The point is no one just leaps. Ok, so everyone once in a while someone gets a giant leg up and somewhat smooth sailing happens faster than the rest. Honestly, that is not how like ninety-five percent of the rest of the human population works. Life is not a microwave and it is helpful and healthy to embrace the reality sooner than later. Life is a slow cooker, more like trying to cook over a campfire. It’s slow, it’s steady and it takes patience both with yourself and the world.
It takes patience to be ok with not having all of the answers you needed yesterday. It takes planning and possibly two or three other jobs to make the leaping moment possible. Rarely, does anyone just leap and successfully land the first or twentieth time.
It also takes confidence. Mastering confidence requires having to fall on your face, hands and knees over and over and over. It takes time and practice to learn to laugh at yourself, both at the world and at the others who make fun of you. It takes time to be able to learn to stand up for yourself and for those around you. It doesn’t happen in a minute or a hour and sometimes depending on your wounds it can take years. Be patient with yourself, baby steps will take you where you want to go.
When you look around and see others leaping and flying it took time for them to get their wings. Remember they may not have the same wounds or scars as you. They are on a different journey, because they are a different person.

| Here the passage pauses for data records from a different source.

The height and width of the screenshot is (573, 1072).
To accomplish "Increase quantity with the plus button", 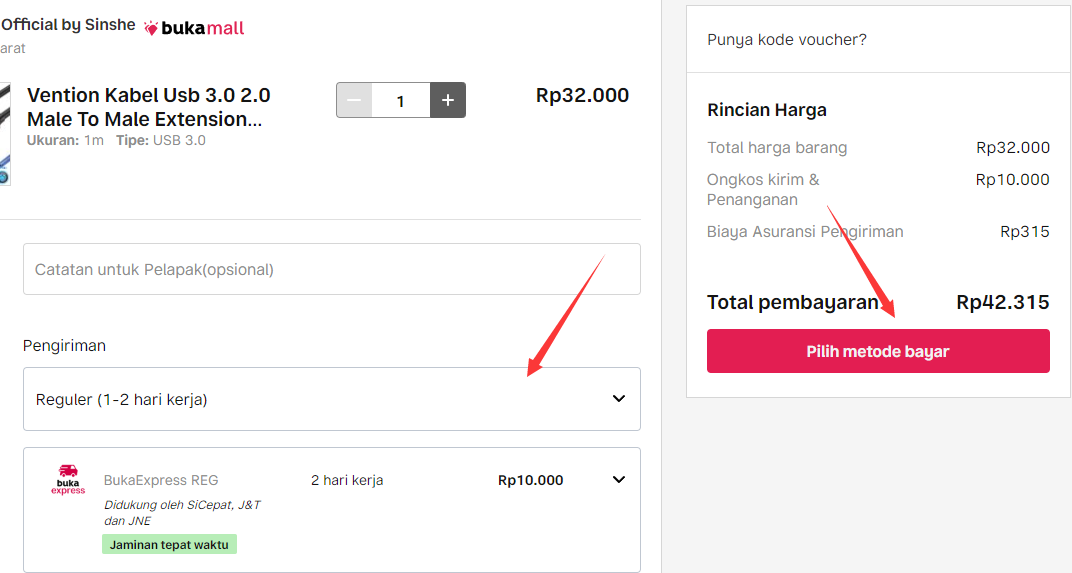I will pos(448,100).
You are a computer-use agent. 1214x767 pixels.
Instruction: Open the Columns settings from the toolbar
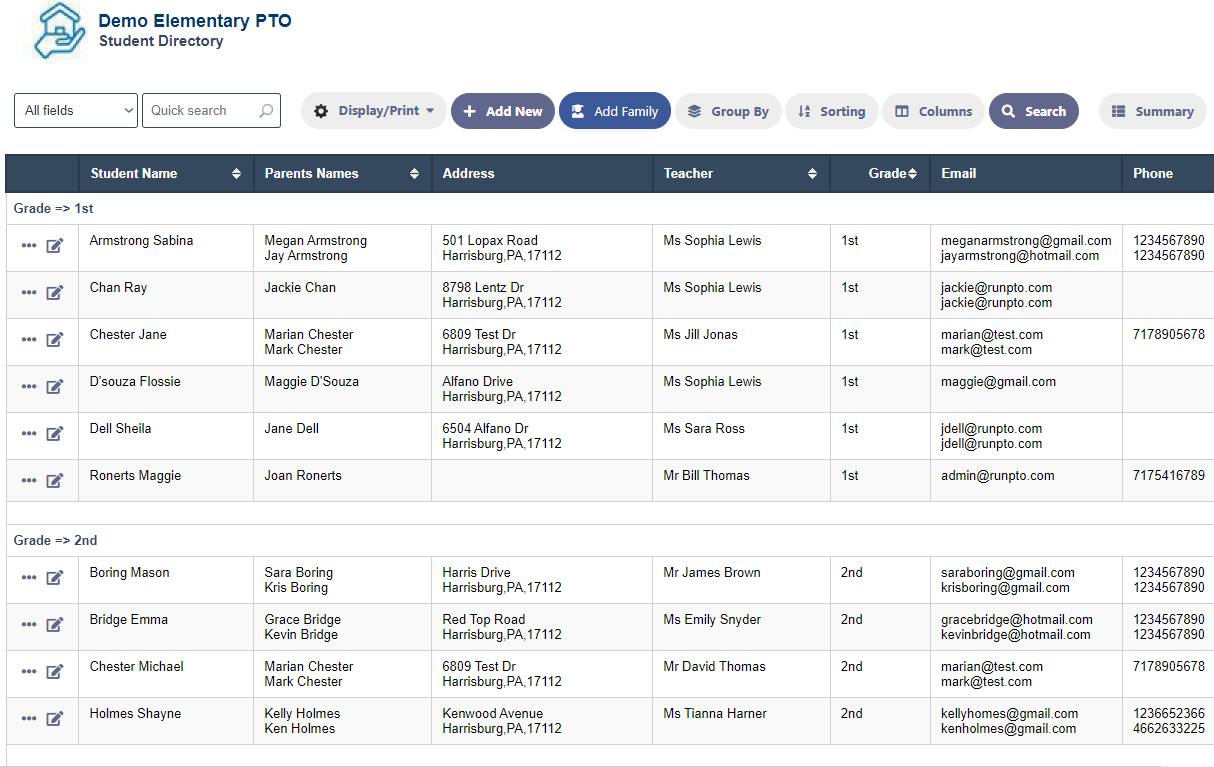(932, 111)
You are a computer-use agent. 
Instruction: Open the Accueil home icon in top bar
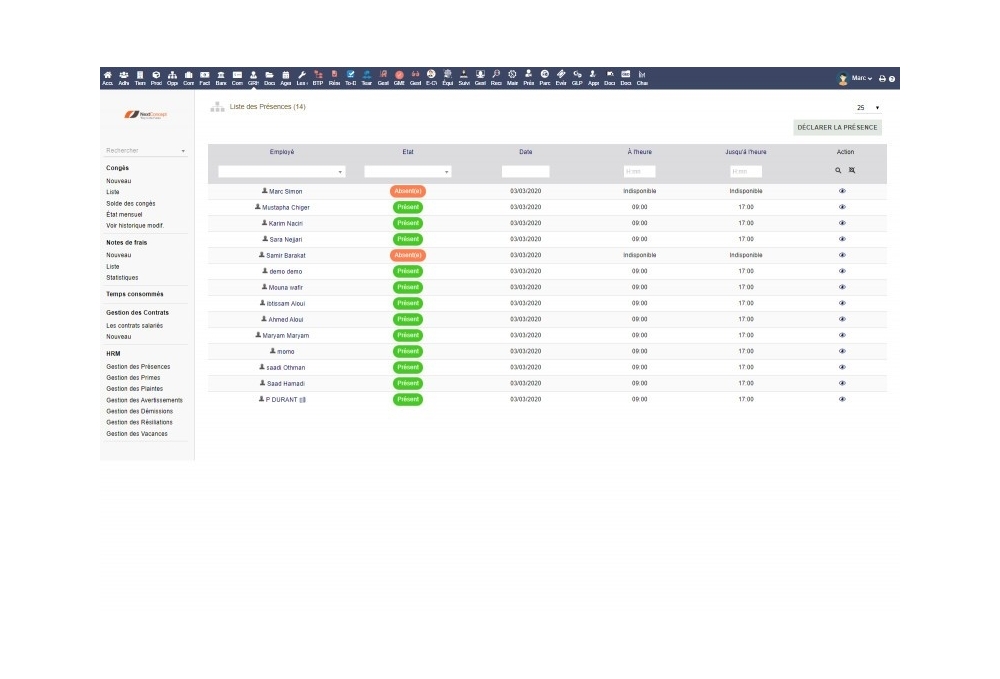(107, 77)
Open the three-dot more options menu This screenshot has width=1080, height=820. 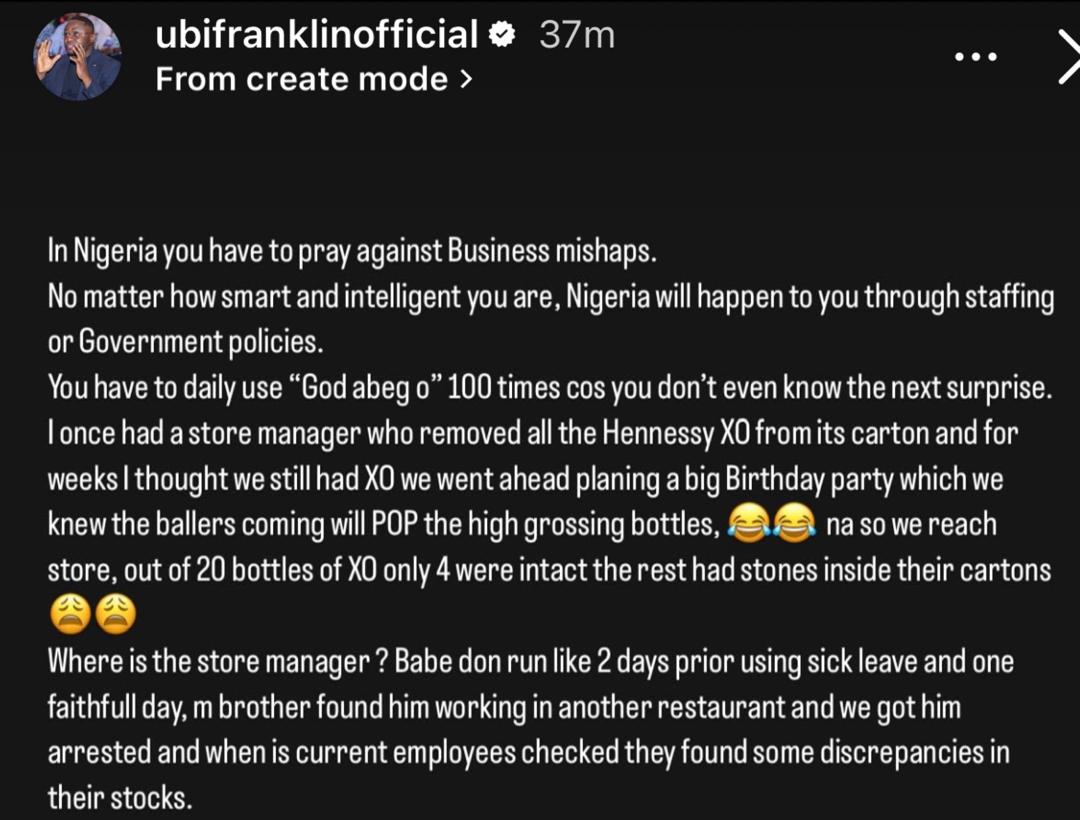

Wishing you were doing what they are doing, won’t get you doing what you want to do until you decide to take actions to learn what you need to learn.
When your baby steps finally allow you to leap you gain confidence and you realize just how far you can leap when you stick to it and press on. The next time you are ready to tackle another project your once baby steps will turn into bigger strides, because you learned in the last project your going to have to jump a few hurdles. Jumping new hurdles won’t seem so scary because you learned you are creative and with patience and time will jump, go around, under or over the hurdle. The more you try the bigger strides you will take until you are taking death defying leaps and jumps that before would have scared you to death. Now you look back and wonder what you were so scared of. But, it takes baby steps to get there, because no one leaps or flies perfectly the first time. It all takes one step, one baby step at a time.